An experienced game designer, Tess’s work incorporates physical objects, wearable technology, and interactive tabletops to explore embodied interactions with digital games and stories. In 2010 she was the lead designer for Futura: the sustainable futures game, which was showcased at the 2010 Winter Olympics in Vancouver, and later incorporated in the City of Vancouver’s “Greenest Cities Conversations” program. Collaborating with Karen Tanenbaum, she created The Reading Glove: a tangible, wearable, work of electronic literature where a reader explores a collection of evocative physical objects to piece together a historical narrative. She has developed new gaming technologies that push the boundaries of personal fabrication, using 3D printers and laser cutters as platforms for hybrid digital/physical games. Her recent game, Magia Transformo: The Dance of Transformation, was an official selection of IndieCade: the largest festival of independent games in the world. It uses costumes and movement to help players adopt the personas of witches and warlocks to uncover the secret magical history of the world. Tess is also a “Steampunk” artist, and maker, whose work on DiY culture appears in the book Vintage Tomorrows and the documentary film of the same name.
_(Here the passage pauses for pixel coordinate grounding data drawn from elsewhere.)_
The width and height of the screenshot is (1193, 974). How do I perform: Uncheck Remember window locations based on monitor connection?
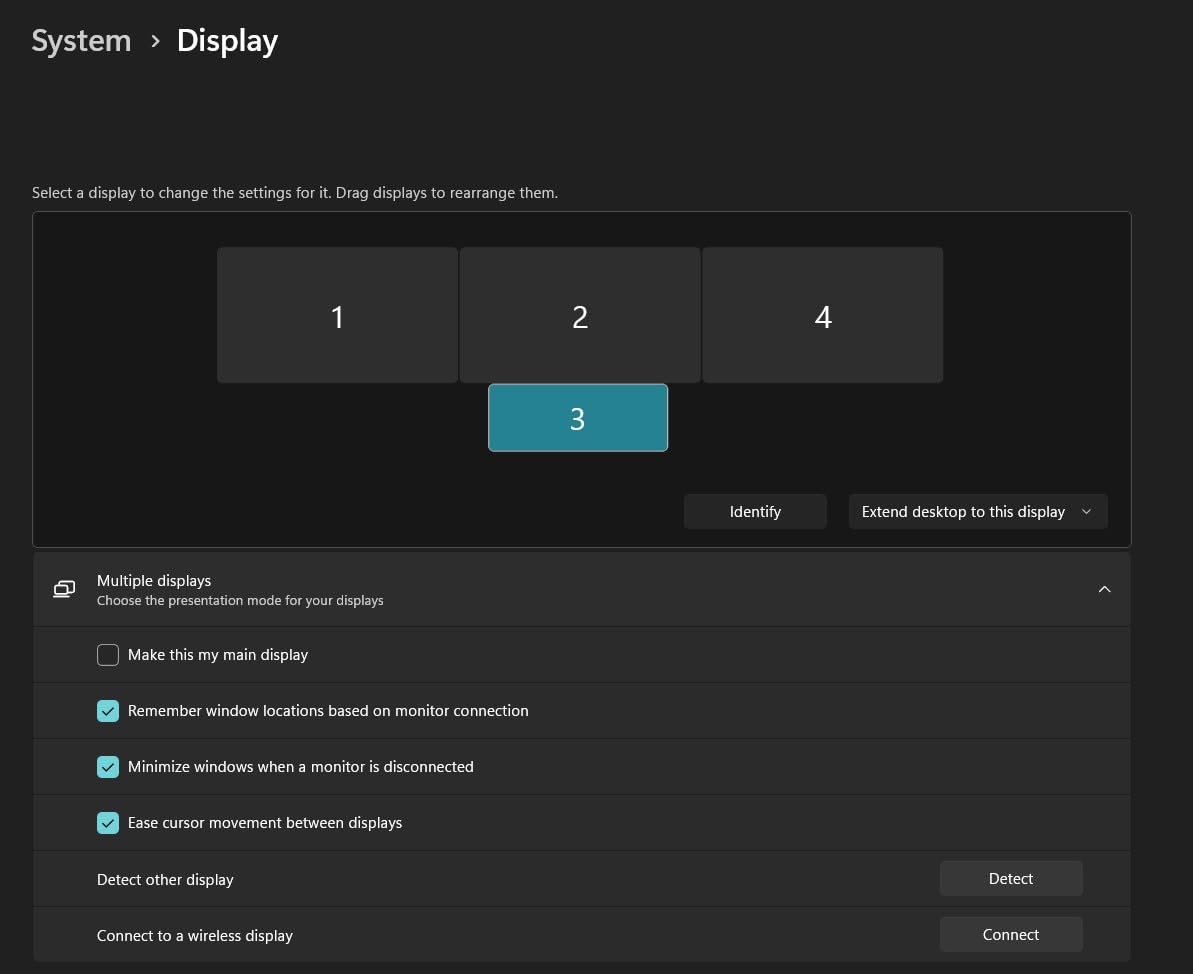[108, 711]
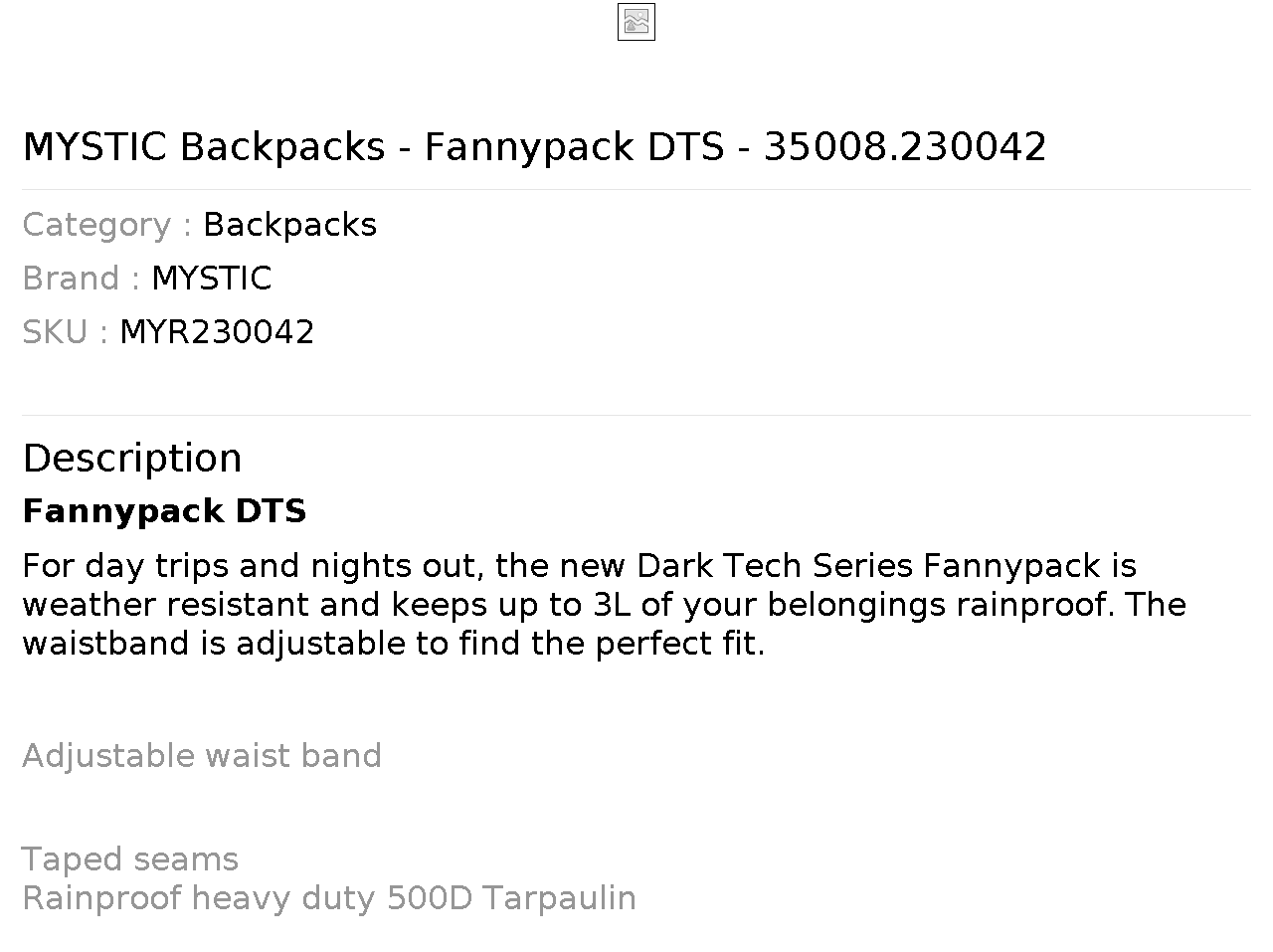Open the MYSTIC brand link

tap(211, 279)
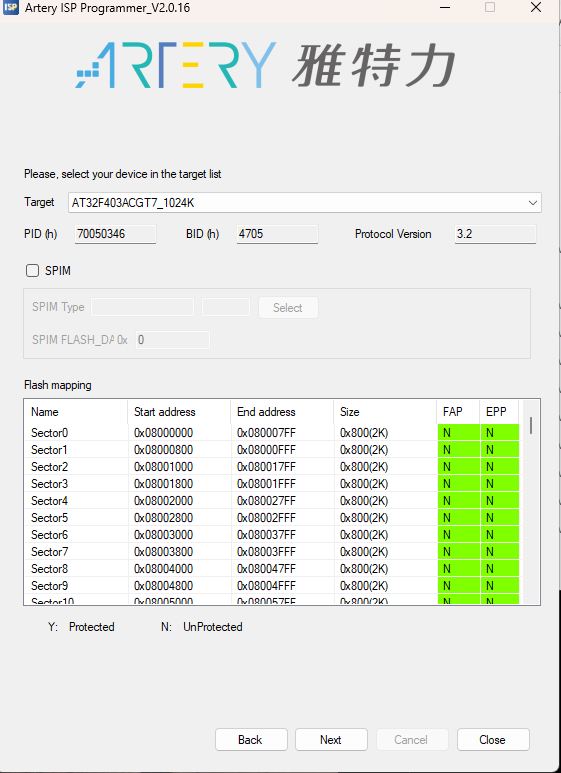Click Sector7 green EPP status cell

[499, 552]
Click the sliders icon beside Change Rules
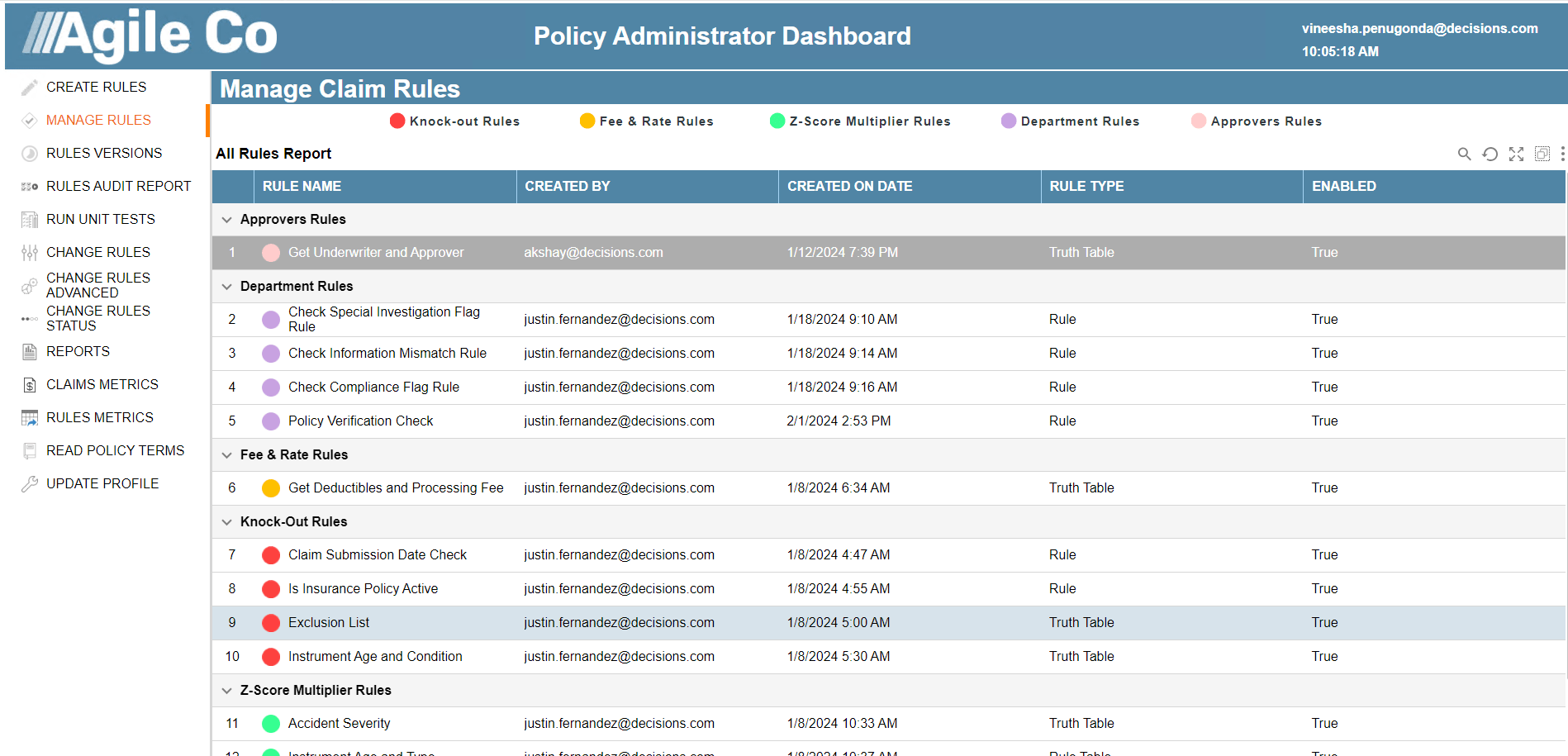 30,253
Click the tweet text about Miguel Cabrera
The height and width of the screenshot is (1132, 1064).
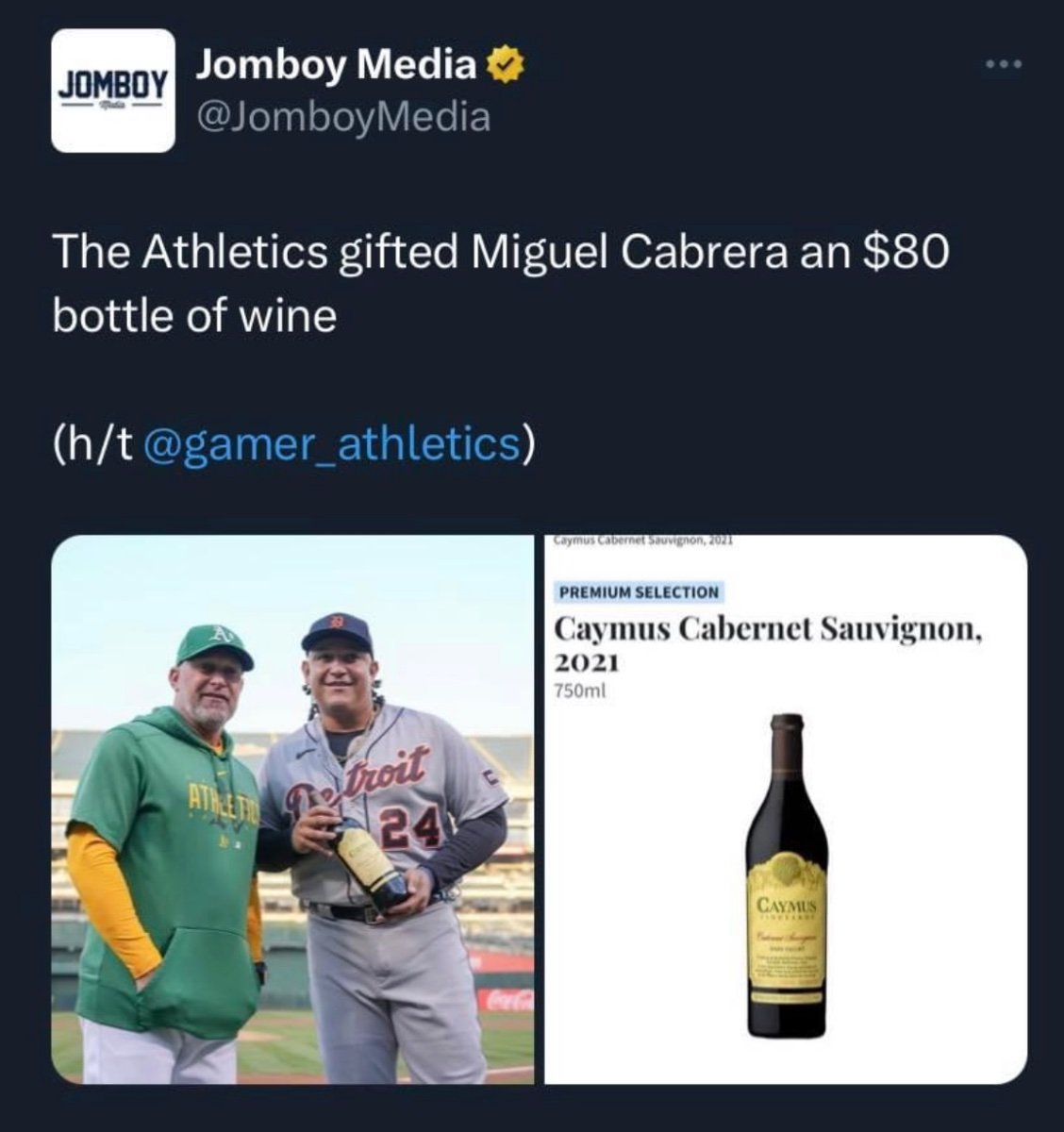[x=499, y=284]
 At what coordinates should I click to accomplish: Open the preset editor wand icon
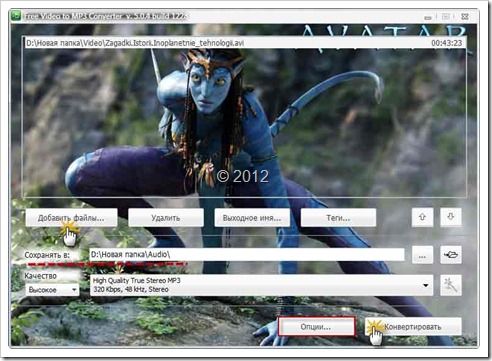451,285
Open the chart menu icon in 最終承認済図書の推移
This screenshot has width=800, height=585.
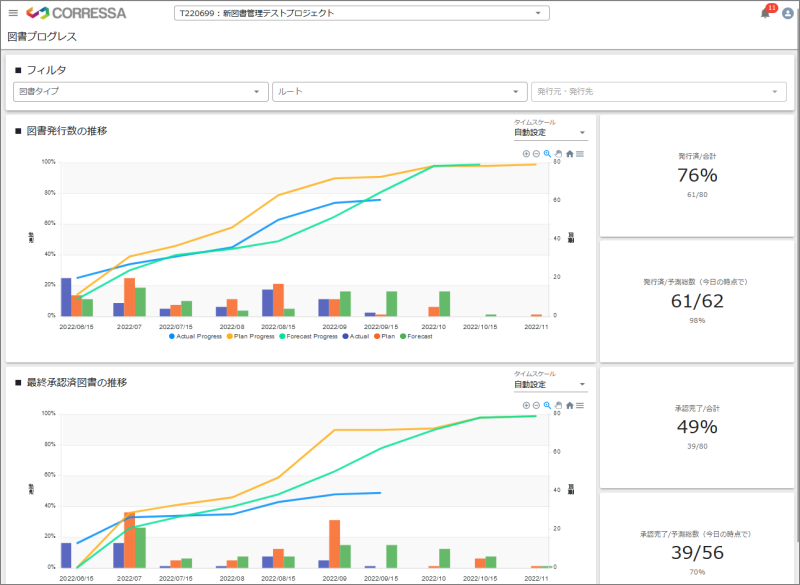(580, 406)
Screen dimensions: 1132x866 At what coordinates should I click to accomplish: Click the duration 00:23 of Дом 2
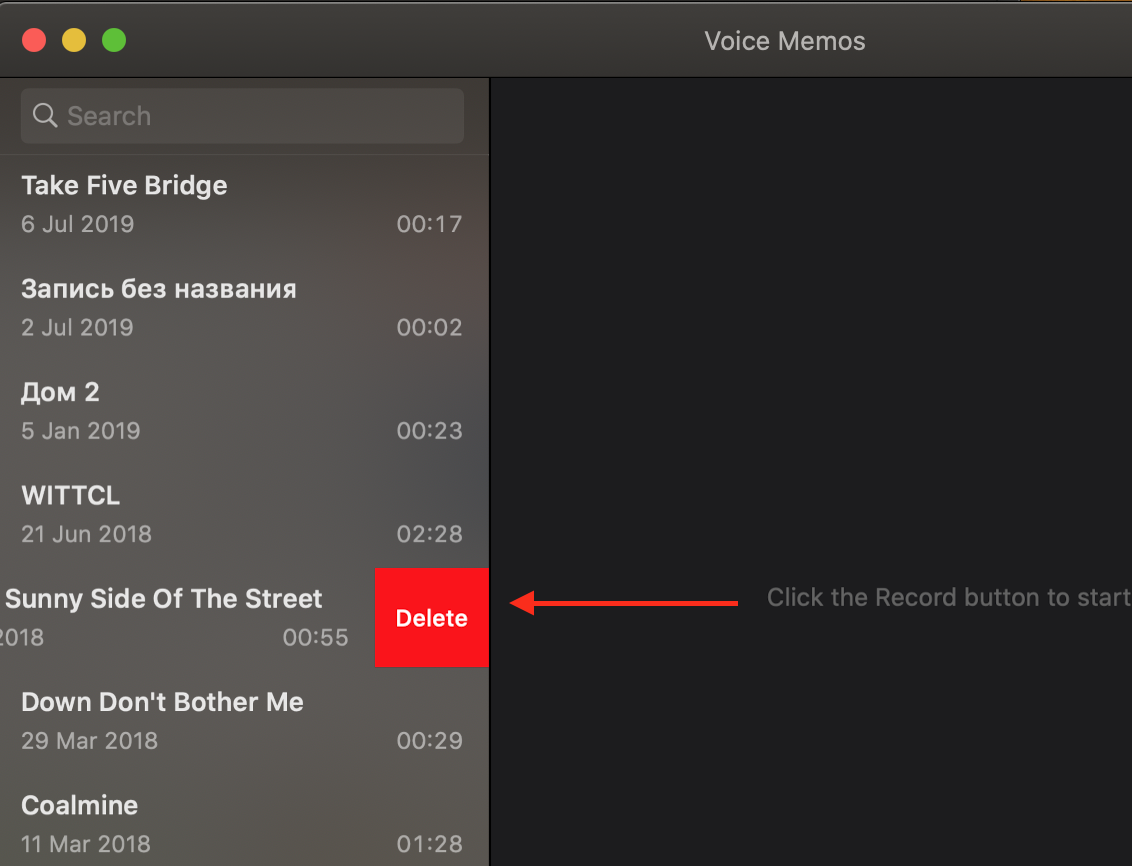click(x=429, y=430)
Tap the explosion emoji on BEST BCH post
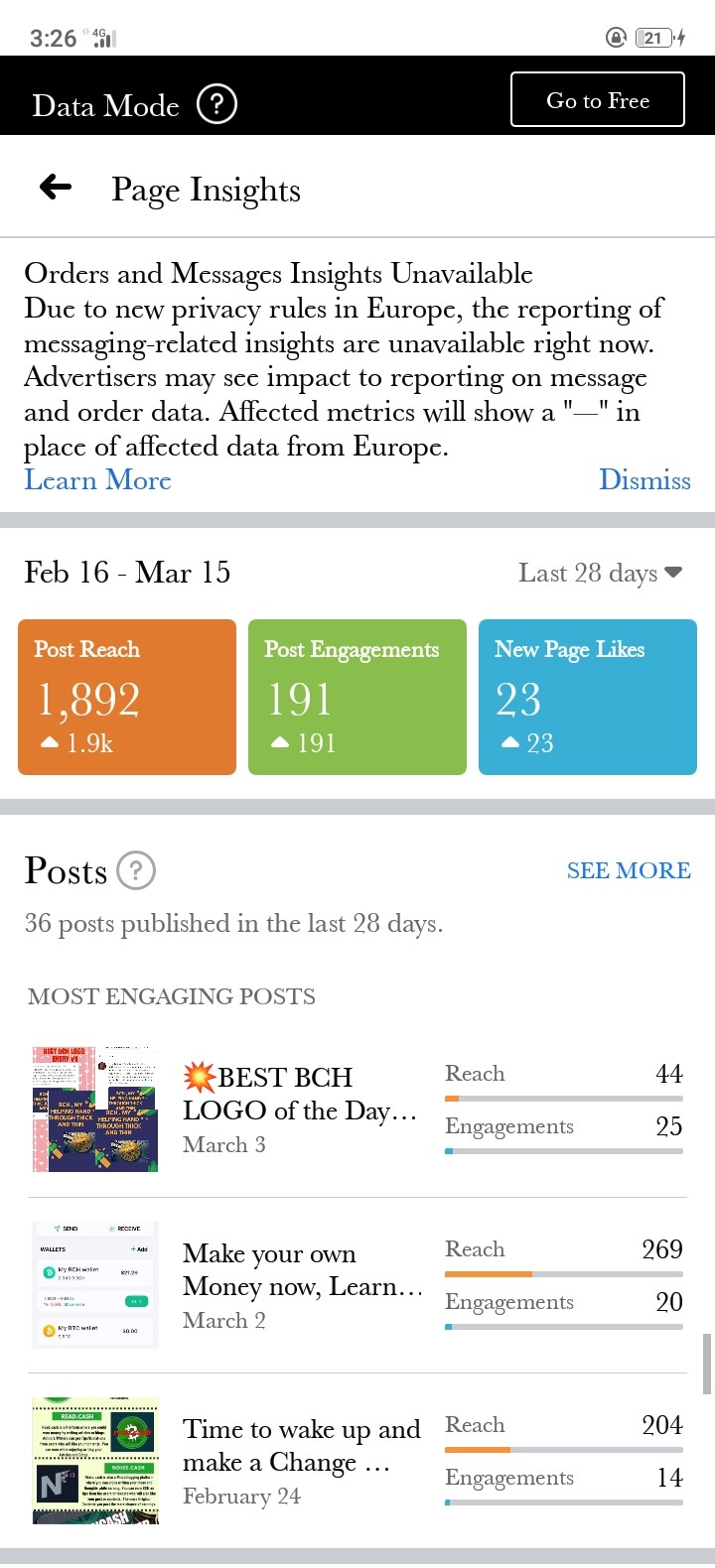Screen dimensions: 715x1568 [x=200, y=1076]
Her current work explores the intersection of live performance and MR/AR/VR technologies. Collaborating with Tim Kashani of Apples and Oranges Arts, she has mentored students in experimental designs for VR theater experiences, including a student team that took second place in the 2018 Butterworth Product development competition. She is currently developing Virtual Reality systems that transform how we think about creative practice in the performing arts. These include ShadowCast, a VR networked theatrical performance platform (created in collaboration with Tim Kashani), and VirDAW, a VR digital audio workstation (created in collaboration with UCI Drama Professor Vincent Olivieri).
Talk: "Identity Transformation Through Theatrical Play"
Abstract: The idea of transformation as a central element of digital media has been around for decades. Janet Murray notably included it as a core property of digital media, alongside agency and immersion. However, transformation has always been the most difficult of these three concepts for designers to integrate into their practices. What is the subject of the transformation? The identity of the player? The digital media itself? The feelings and perspectives of the player? What is the impact of a transformation? Is transformation a permanent state, or a transitory one? In this talk I will explore the intersections between identity transformation, theater, and play, drawing on a multidisciplinary set of theoretical perspectives and practices to better articulate the concept of transformative play. I argue that understanding the underlying poetics of transformative play has value to designers who seek to create experiences that can impact participants in visceral and lasting ways. I speculate about the importance of play as a place for marginalized people to engage in personal identity work, exploring different potential selves and ways of understanding the world, and expanding how we understand our own place in it.